What you will do ▸
1. In the parameter descriptions, why can the final number of points selected from the whole database differ from the value set by np_kernel_full? Answer in one to three sentences.
2. Reproduce verbatim the stretch of the parameter descriptions from "cur_kval (integer)" through "cur_eps (real)".

Text section ▸

•••••

Default np_kernel_ref= 200

np_kernel_full (integer)

\(k_1\) option. Number of points selected from the whole database. However, depending on the selection algorithm the final number of selected points can be lower or larger (but not very different).

Default np_kernel_full= 800

power_mcd (real)

\(k_1\) option. Defines the power of MCD / Mahalanobis statistical distance on which the selection grid od sparse points is made. More details in A. Zhong et al. 2022. If you do not know what to do … leave the default value.

Default power_mcd = 0.05d0

cur_kval (integer)

\(k_1\) option. Defines the order of SVD decomposition of the atomic desing matrix in order to perform the leverage column score as was introduced by REF Mahoney. it cannot be larger than the rank(atomic desing matrix) or the number of columns and rows of atomic design matrix. If it is given a negative value then the optimal value i.e. the rank(atomic desing matrix) is used.

Default cur_kval = -1

cur_rval (integer)

\(k_1\) option. Defines the number of rows selection in CUR decomposition as it was introduced by REF Mahoney. If you are not sure about your choice, choose the default value i.e. -1.

Default cur_rval = -1

cur_eps (real)

\(k_1\) option. Defines the error of sampling in CUR decomposition as it was introduced by REF Mahoney. If you are nor sure about your choise, choose the default value i.e. 1.

Default cur_eps = 1.d0

•••••

Information supplied ▸
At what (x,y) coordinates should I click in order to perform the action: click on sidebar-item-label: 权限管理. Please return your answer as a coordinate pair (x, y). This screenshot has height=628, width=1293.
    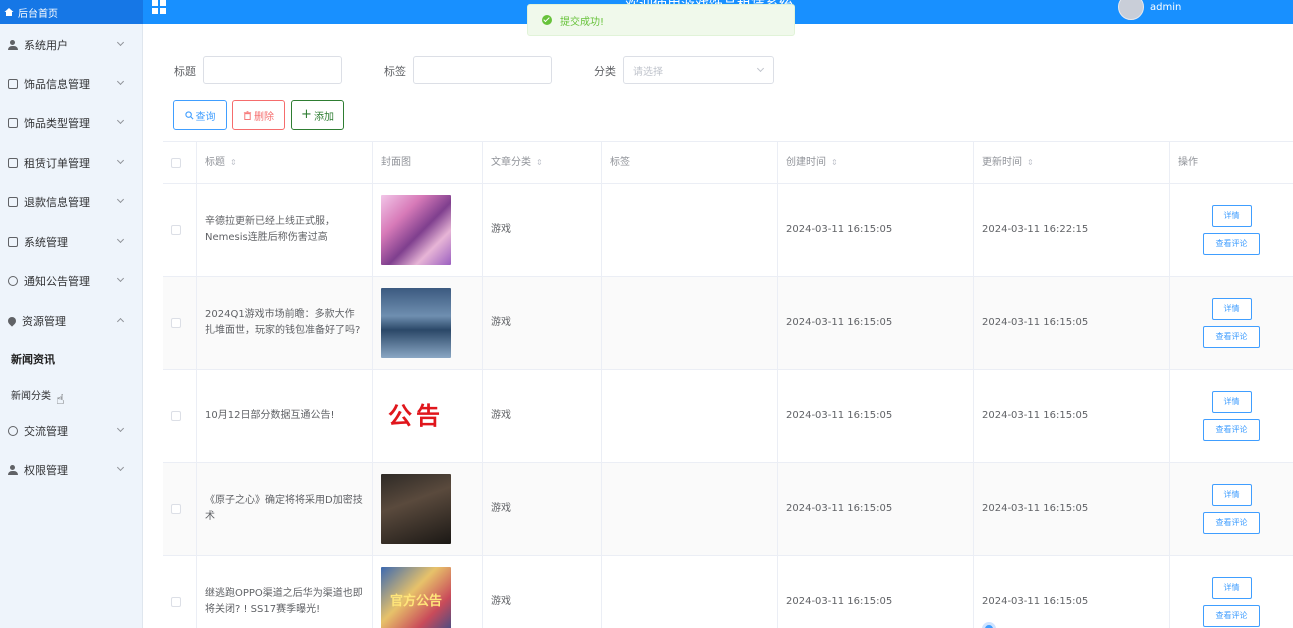
    Looking at the image, I should click on (46, 470).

•••••

Task answers ▸
1. The final count depends on the selection algorithm, so it can end up lower or larger than the value of np_kernel_full, though not very different from it.

2.
cur_kval (integer)

\(k_1\) option. Defines the order of SVD decomposition of the atomic desing matrix in order to perform the leverage column score as was introduced by REF Mahoney. it cannot be larger than the rank(atomic desing matrix) or the number of columns and rows of atomic design matrix. If it is given a negative value then the optimal value i.e. the rank(atomic desing matrix) is used.

Default cur_kval = -1

cur_rval (integer)

\(k_1\) option. Defines the number of rows selection in CUR decomposition as it was introduced by REF Mahoney. If you are not sure about your choice, choose the default value i.e. -1.

Default cur_rval = -1

cur_eps (real)